Trump actually made a significant move in this direction near the end of his presidency, issuing an executive order that created a category of political appointee, Schedule F, which would have allowed the replacement of many career officials with partisan loyalists. President Joe Biden rescinded that order, but Project 2025 would bring it back in some form — probably on a much larger scale.
In some ways this would represent a giant step into the past. For much of the 19th century the federal government operated on the “spoils system,” in which new administrations fired many officials and replaced them with political supporters. This system had big problems: Many appointees lacked the experience and competence to do their jobs, and the constant turnover was an open invitation to cronyism and corruption.
In 1883, less than two years after President James Garfield was assassinated by a deranged and disgruntled man seeking a political appointment, Congress passed the Pendleton Act, which created a professional civil service in which most employees can’t be fired or demoted for political reasons. There were very good reasons for that reform at the time, but the case for insulating most government employees from partisan pressure is far stronger now.
You see, back in 1883 the federal government had a much smaller footprint on American life; federal spending was only a bit more than 2% of the economy. Today’s federal government is about 10 times as large and also has a huge impact through its regulation of everything from pollution to antitrust enforcement.

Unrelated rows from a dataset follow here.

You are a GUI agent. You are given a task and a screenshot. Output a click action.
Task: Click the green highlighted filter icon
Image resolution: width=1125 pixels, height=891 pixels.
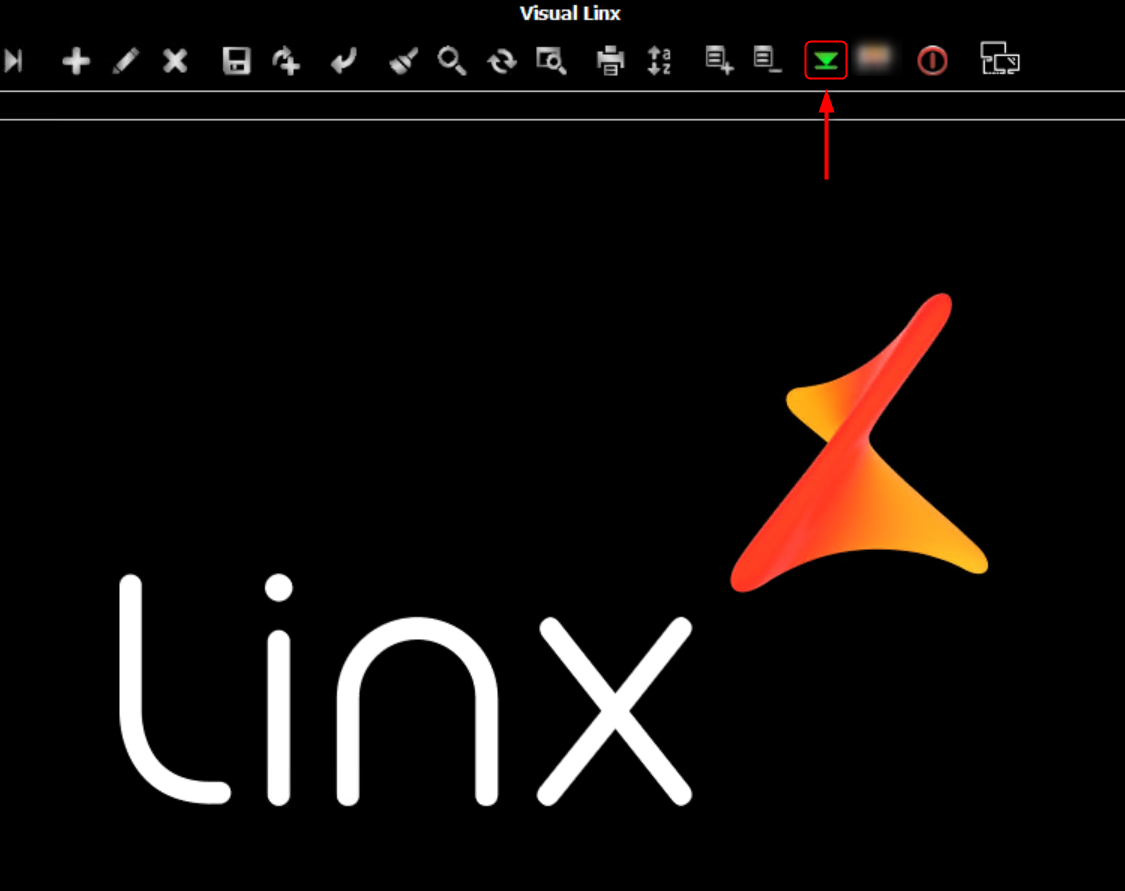(827, 60)
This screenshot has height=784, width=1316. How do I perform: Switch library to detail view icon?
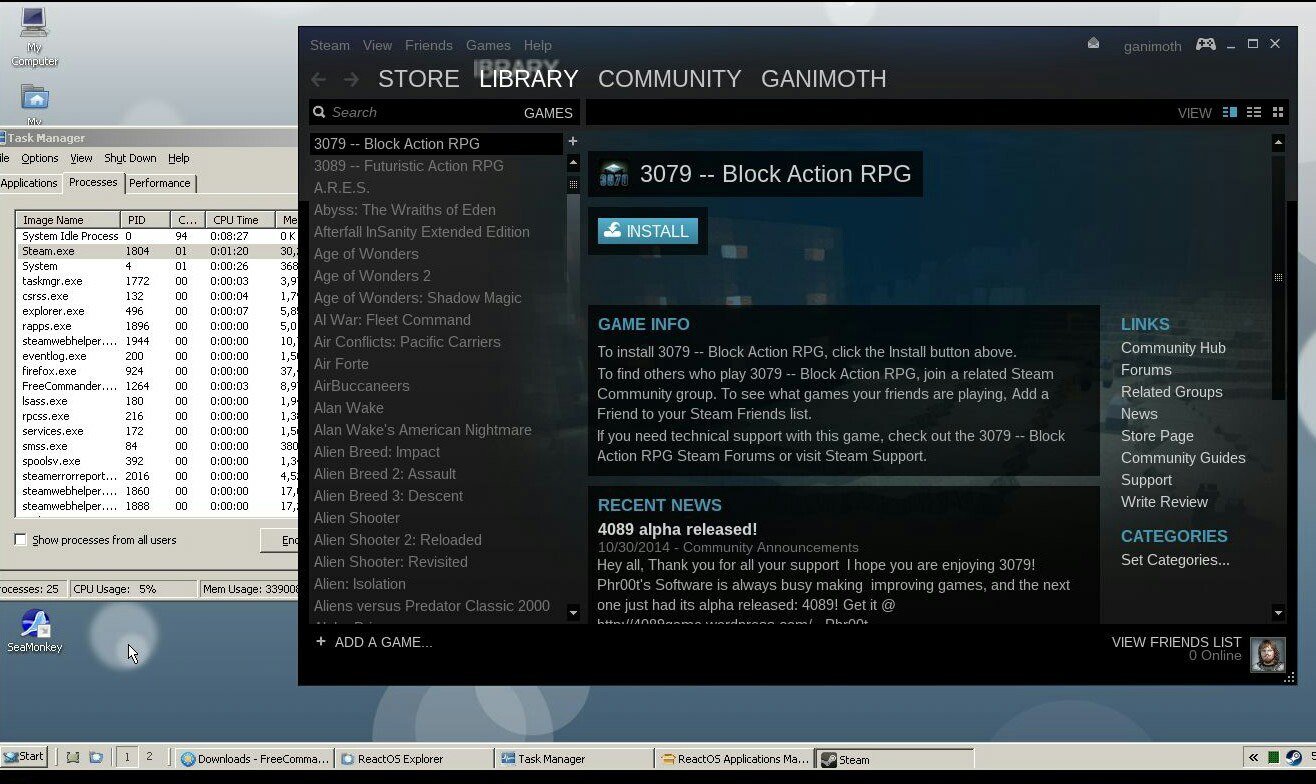click(x=1230, y=112)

Now imagine politicizing the large parts of our government that are currently relatively apolitical. It’s all too easy to imagine an unscrupulous president using the power this would give him to reward friends and punish opponents across the nation.
Remember, during the early stages of the COVID-19 pandemic, Trump openly suggested that he might not help states whose governors didn’t support him: “It’s a two-way street. They have to treat us well, also.” If he wins and Project 2025 goes into effect, he’ll be in a position to engage in that kind of arm-twisting on a massive scale.
There’s a lot of additional stuff in Project 2025, which I’ll get to in future columns. For now, let’s just say that it’s every bit as menacing as critics report. And despite Trump’s disingenuous attempts to distance himself from the project, it gives us a very good idea of what a second Trump term could be like.